Momentos cadenciados: ritmos cadenciados (geralmente um maqsoum) que pedem descontração e movimentos soltos, “macios”. Aqui, a dança pode ganhar pés no chão, sorriso, quadris reverberados, é um convite ao sabor da genuína dança do ventre. Uma vez ouvi de um músico que o maqsoum pede palmas descontraídas de quem está assistindo.

Taqsim/lentos: ritmos lentos acompanhados de instrumentos melodiosos (kanun, nay e flautas variadas, alaúde, acordeon, violino, e outros) convidam a dançarina a preencher o espaço com sinuosidade, flexibilidade, movimentos arredondados e braços suaves . A sutileza, doçura e a sensualidade dominam o ar. É um sutil convite a esquecer o mundo lá fora, como um longo suspiro num fim de tarde sob a brisa do deserto…

Folclore: a maioria das músicas clássicas árabes tem trechos de ritmos folclóricos inseridos nelas (Said, khalige, falahi e/ou maqsoum rápidos). É necessário (pelo menos o mínimo) conhecimento de dança folclórica para que esse momento ganhe movimentos específicos do folclore solicitado pela música. Descontração e irreverência são solicitados neste momento, a dançarina transporta-se, juntamente com o público, para uma pequena tribo onde homens e mulheres dançam despreocupadamente, pés em contato com a terra. Dançam para celebrar a vida.

Percussão:  técnica de quadril, movimentos marcados, destreza e velocidade, o “coração” da nossa dança: o quadril e as batidas dos tambores árabes (derbaki, dahola, daff, snujs, bendir  e tudo o que mais vier). A dançarina aqui preenche com segurança a percussão árabe.

Encerramento: geralmente com o mesmo ritmo e melodia do início (finalização melódica).  Novamente os deslocamentos grandiosos entram em cena, juntamente com o adeus e o agradecimento da dançarina ao respeitável público pela companhia à deliciosa viagem. 
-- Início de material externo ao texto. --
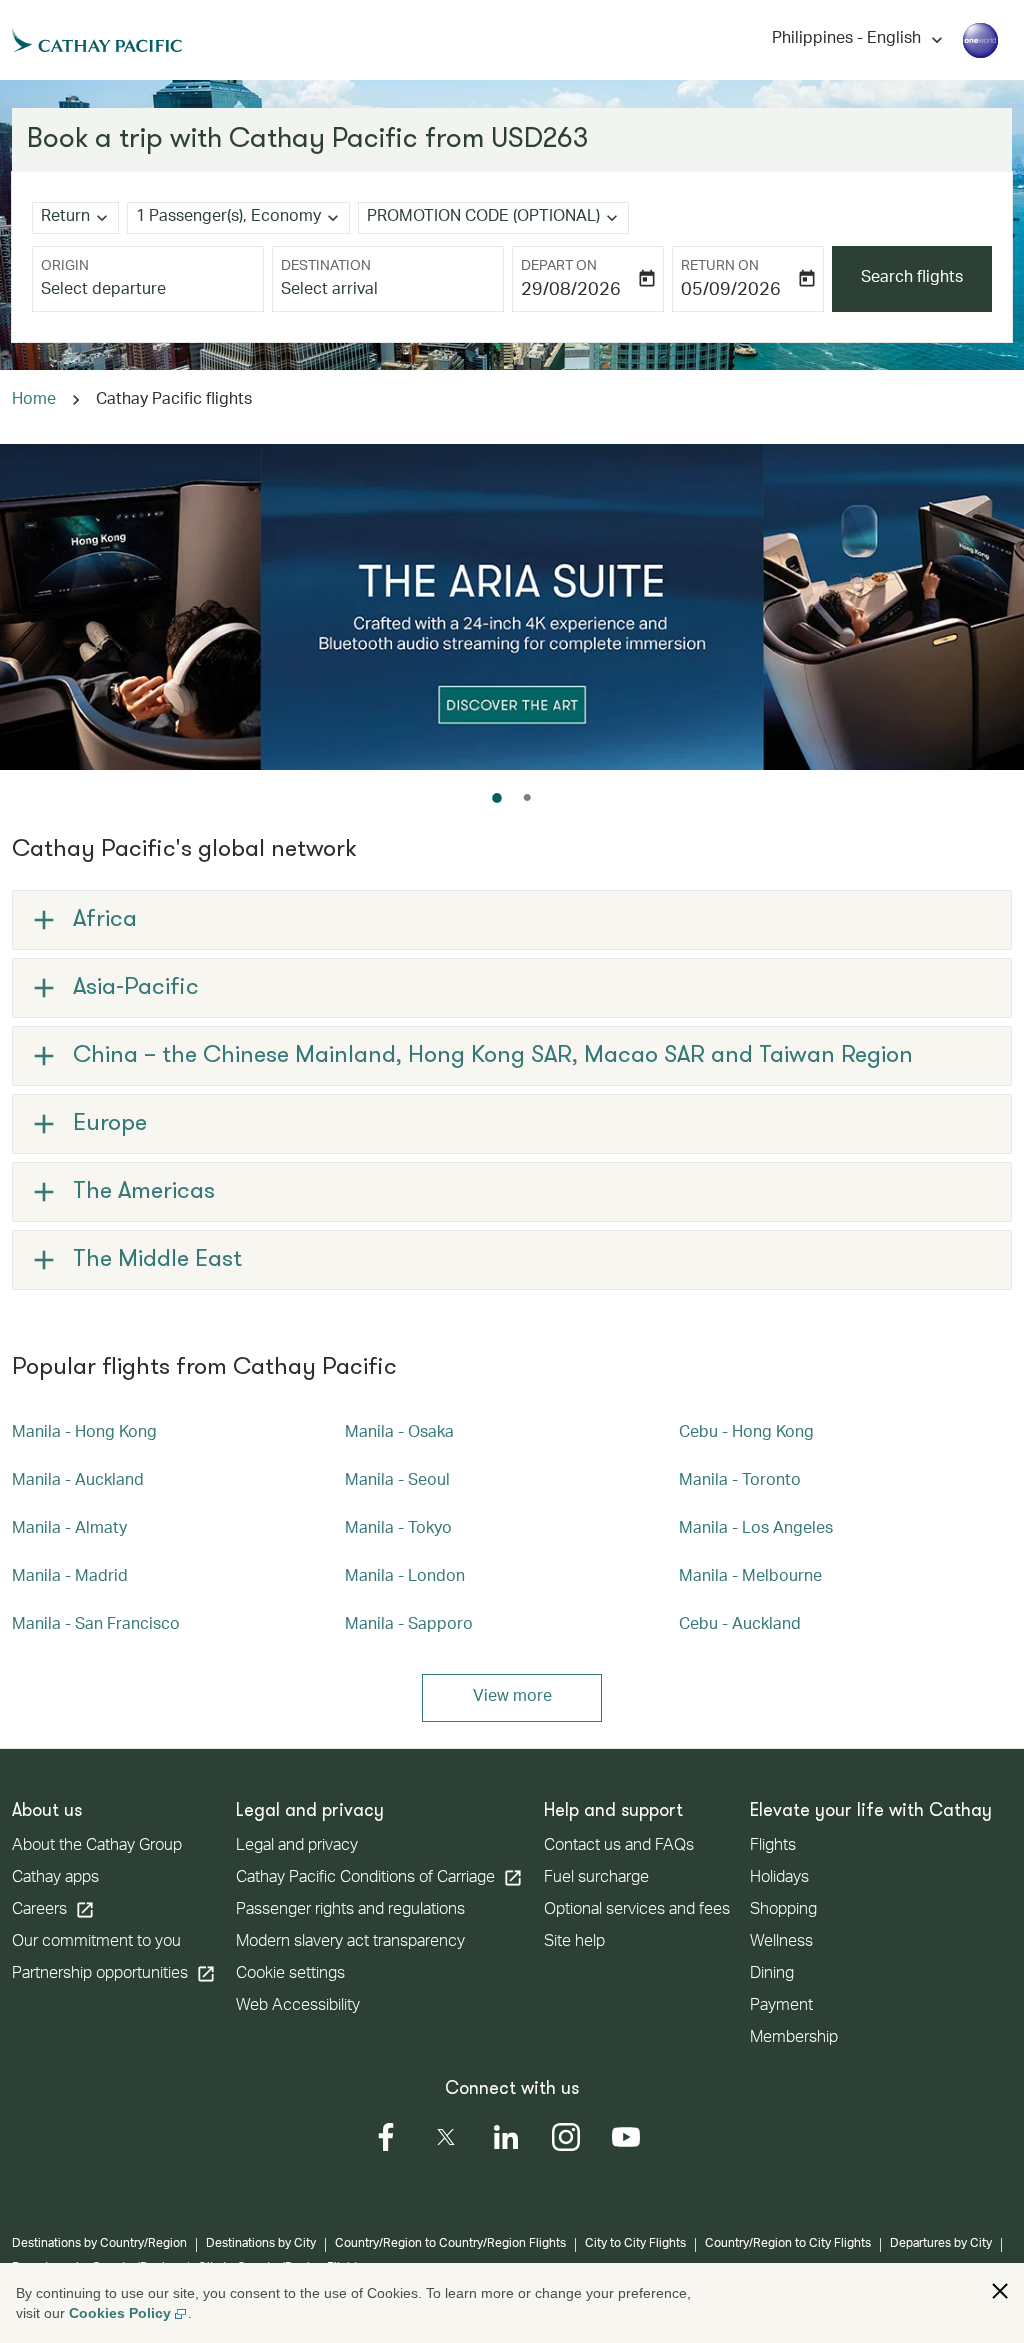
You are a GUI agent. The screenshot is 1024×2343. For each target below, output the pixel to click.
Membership (794, 2039)
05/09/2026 (731, 291)
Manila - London (405, 1578)
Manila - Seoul (397, 1482)
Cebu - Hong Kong (746, 1434)
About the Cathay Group (97, 1847)
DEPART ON (559, 267)
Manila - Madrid (70, 1578)
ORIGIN (65, 267)
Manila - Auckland (78, 1482)
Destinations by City (261, 2244)
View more (512, 1698)
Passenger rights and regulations (350, 1911)
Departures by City (941, 2244)
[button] (1000, 2291)
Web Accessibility (298, 2007)
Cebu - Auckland (740, 1626)
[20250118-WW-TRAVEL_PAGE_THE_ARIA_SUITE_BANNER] (512, 607)
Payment (781, 2007)
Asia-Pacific (136, 988)
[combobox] (148, 291)
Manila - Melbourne (750, 1578)
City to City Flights (635, 2244)
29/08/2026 (571, 291)
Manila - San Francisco (96, 1626)
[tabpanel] (512, 607)
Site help (574, 1943)
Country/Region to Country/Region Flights (450, 2244)
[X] (446, 2137)
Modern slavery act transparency (350, 1943)
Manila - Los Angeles (756, 1530)
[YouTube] (626, 2137)
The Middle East (157, 1260)
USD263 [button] (540, 140)
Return (65, 218)
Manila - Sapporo (409, 1626)
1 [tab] (497, 798)
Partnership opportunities (114, 1974)
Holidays (779, 1879)
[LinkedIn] (506, 2137)
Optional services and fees (637, 1911)
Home (34, 401)
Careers (53, 1910)
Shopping (783, 1911)
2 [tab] (527, 798)
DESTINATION (326, 267)
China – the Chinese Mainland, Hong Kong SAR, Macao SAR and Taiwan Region (493, 1056)
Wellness (781, 1943)
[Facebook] (386, 2137)
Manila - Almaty (69, 1530)
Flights (773, 1847)
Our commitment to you (96, 1943)
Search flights (912, 279)
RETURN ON (720, 267)
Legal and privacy (297, 1847)
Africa (105, 920)
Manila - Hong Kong (84, 1434)
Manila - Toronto (740, 1482)
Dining (772, 1975)
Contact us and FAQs (619, 1847)
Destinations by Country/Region (99, 2244)
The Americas (144, 1192)
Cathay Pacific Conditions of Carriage (379, 1878)
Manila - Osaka (399, 1434)
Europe (110, 1124)
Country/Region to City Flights (788, 2244)
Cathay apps (55, 1879)
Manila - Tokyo (398, 1530)
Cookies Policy (120, 2313)
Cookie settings (290, 1975)
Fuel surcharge (596, 1879)
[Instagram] (566, 2137)
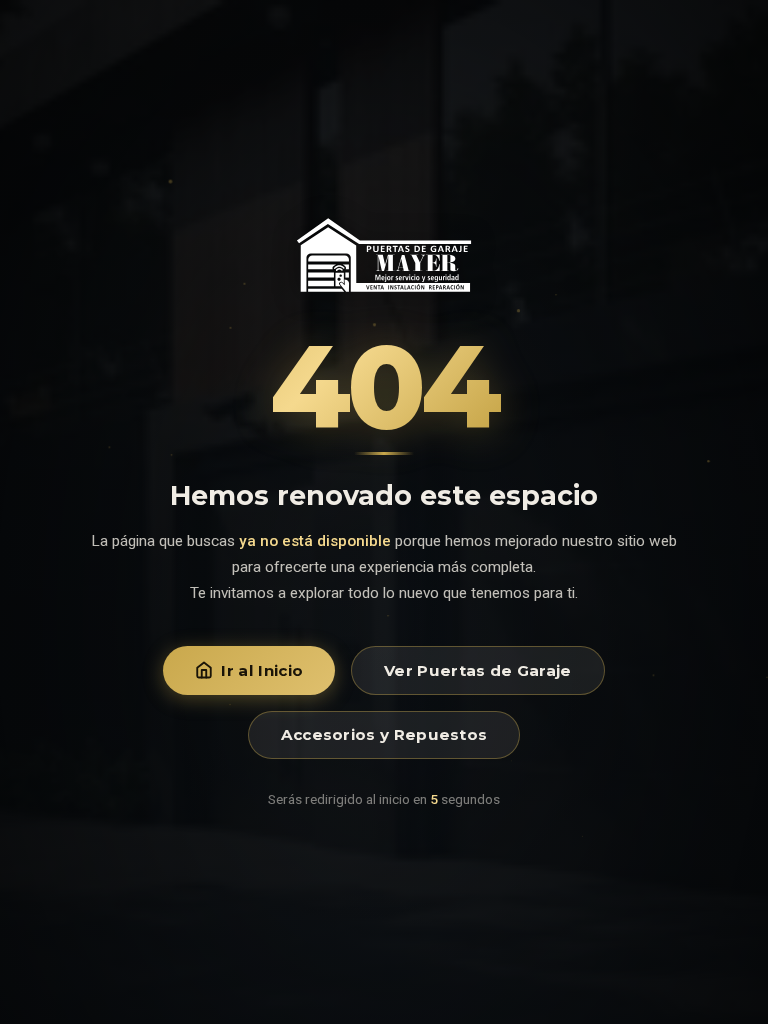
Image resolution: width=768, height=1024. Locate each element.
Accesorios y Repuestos (384, 734)
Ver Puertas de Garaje (477, 670)
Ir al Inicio (262, 670)
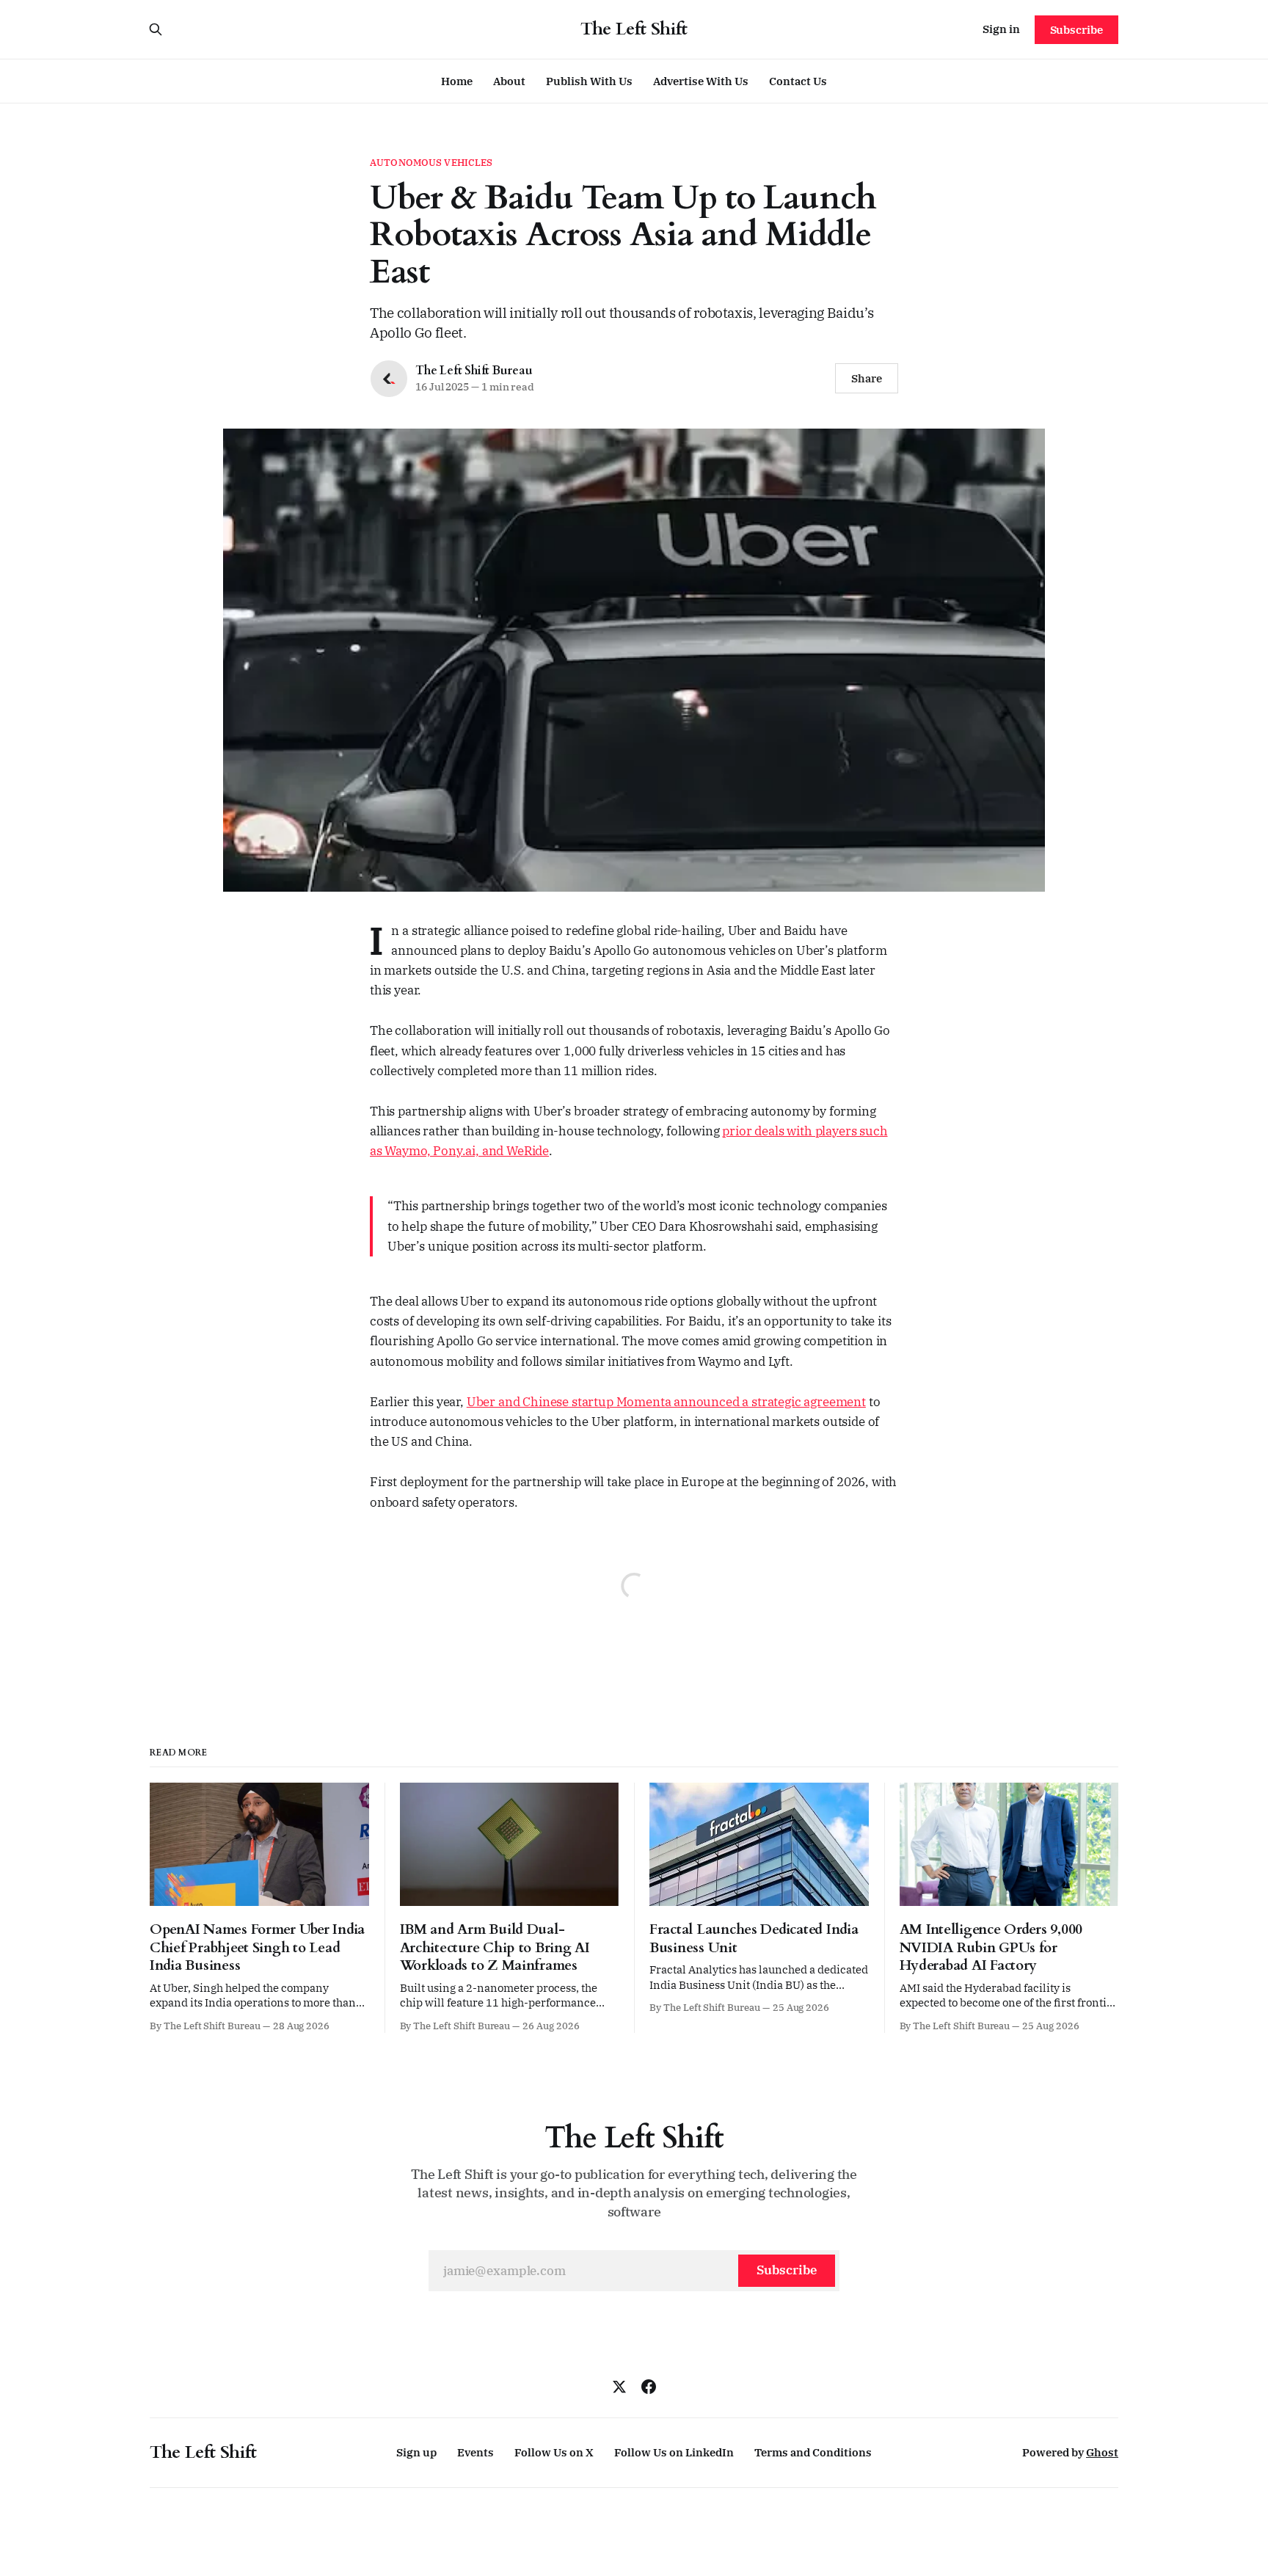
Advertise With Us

Um encantador show de dança árabe utiliza-se da dança e da música para expressar-se, reunir pessoas, sentir e causar emoções. Desennrola-se como a arte islâmica que começa com um motivo central, e vai criando ornamentos, tecendo padrões complexos ao redor dele, para a construção de um momento oriental, místico e intenso.